SELECTED EXCERPT:
++++++++++++++++++++

Improving Chronic Illness Care
Improving Chronic Illness Care

Six: Planned Visits

Change Care for Your First Patient
The next few sections will show how you can start testing practical changes with actual patients. You will be given some guidelines for how to prepare and run planned visits, and how to deliver evidence-based clinical management and self-management support during the visit.

Think about how to make this process real in your practice. How can other staff in your practice be involved? How can you engage the patient as a participant in their own care? Then begin testing - one patient at a time - knowing that you soon will have designed planned care that can be implemented with all patients. You will also learn how to deliver what's known as opportunistic care - planned care in unplanned or acute care visits.

The Planned Visit
Many healthcare providers believe themselves to already be doing “planned” visits. They note that their patients with chronic conditions come back at defined intervals. Yet upon closer inspection, these visits may look a lot like acute care: the provider might lack necessary information about the patient’s care needs; provider and patient might have different expectations for the visit; and staff may not be fully utilized to help with the organization of the visit and delivery of care. These “check-back” visits, while scheduled in advance, are often not efficient nor productive for the provider and patient. Try the following suggestions for organizing the planned visit:

Assign Team Roles and Responsibilities
Use the “roles grid [DOC]” to identify the logistical and clinical tasks necessary for the preparation and execution of the visit. For example, the following questions might need to be addressed: who is going to call the patient to schedule the visit? Who will room the patient? If the patient has diabetes, who will remove her/his shoes and socks? Who will examine the feet? Who will prepare the patient encounter form for use during the visit? All tasks need to be delegated to specific team members so that nothing is left to chance.

Call a Patient In For a Visit
Develop a script for the call, and decide which team member will make the call. Set the tone and expectations for the issues addressed in the visit. Here is a sample script you can adapt to your setting:

"Hello Ms. Smith. This is Karen calling from Dr. Brown’s office. He is interested in making sure all of his patients with chronic conditions are receiving the best possible care. He has asked me to have you come in for visit to discuss your (insert condition here). If you have other health concerns, we may have to address those at a future visit. By focusing on just your (condition here) both you and he can better manage your health.

++++++++++++++++++++

GIVEN ENTRIES:
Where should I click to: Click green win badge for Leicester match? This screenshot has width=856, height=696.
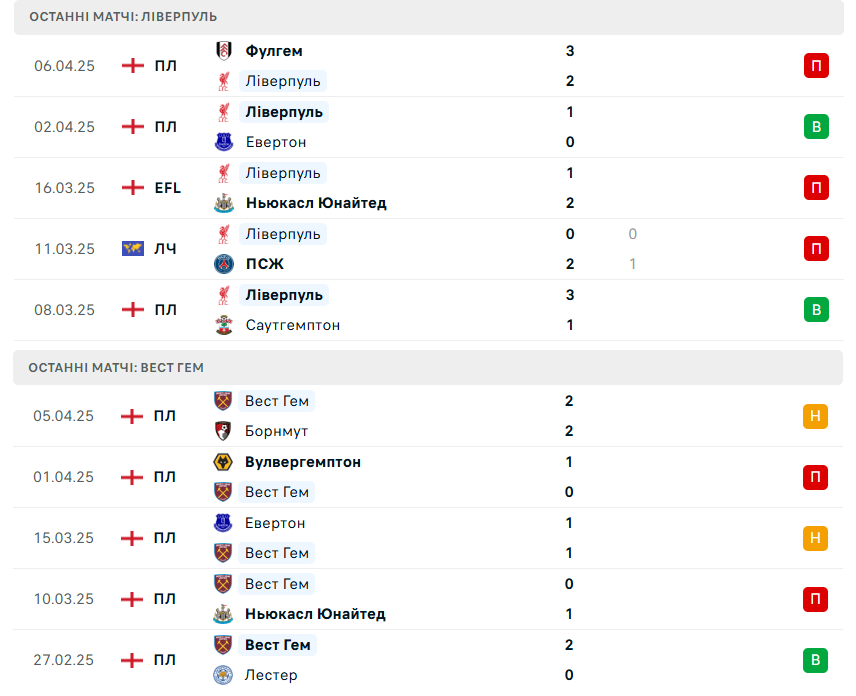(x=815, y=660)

++++++++++++++++++++

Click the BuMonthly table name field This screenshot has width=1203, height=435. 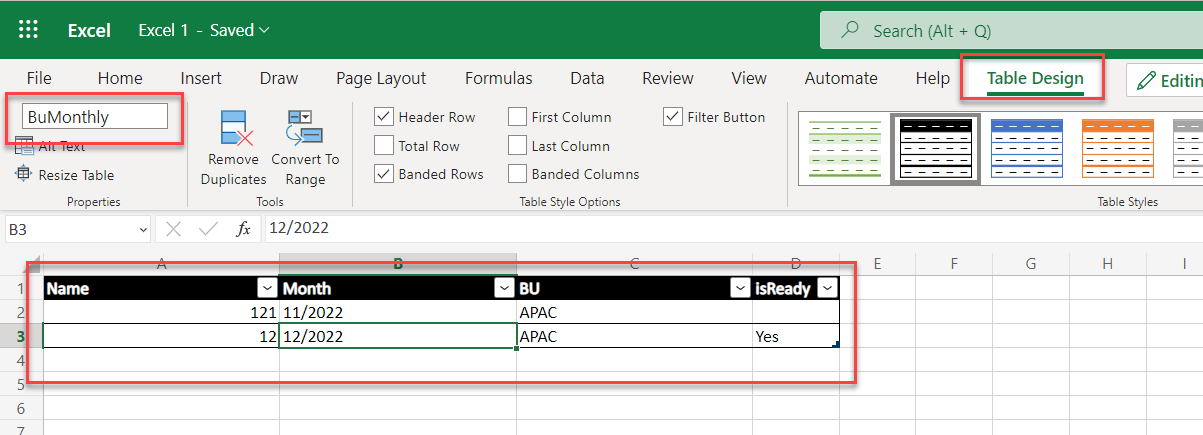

++++++++++++++++++++

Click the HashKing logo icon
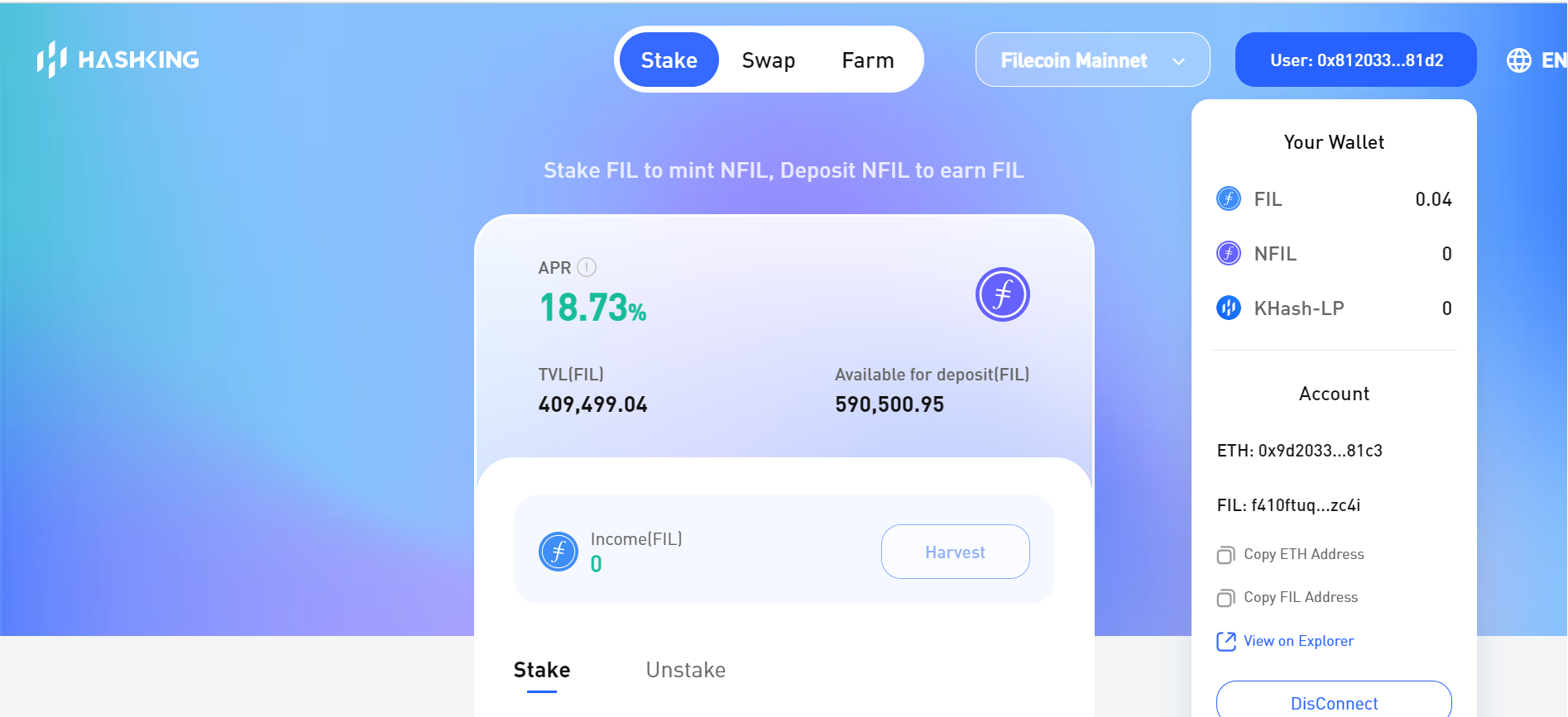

++++++++++++++++++++

TASK DETAILS:
Duplicate the passage on planned visits word for word, starting at "Call a Patient" and ending at "manage your health.". The records play no part in the work that follows.

ANSWER SPACE:
Call a Patient In For a Visit
Develop a script for the call, and decide which team member will make the call. Set the tone and expectations for the issues addressed in the visit. Here is a sample script you can adapt to your setting:

"Hello Ms. Smith. This is Karen calling from Dr. Brown’s office. He is interested in making sure all of his patients with chronic conditions are receiving the best possible care. He has asked me to have you come in for visit to discuss your (insert condition here). If you have other health concerns, we may have to address those at a future visit. By focusing on just your (condition here) both you and he can better manage your health.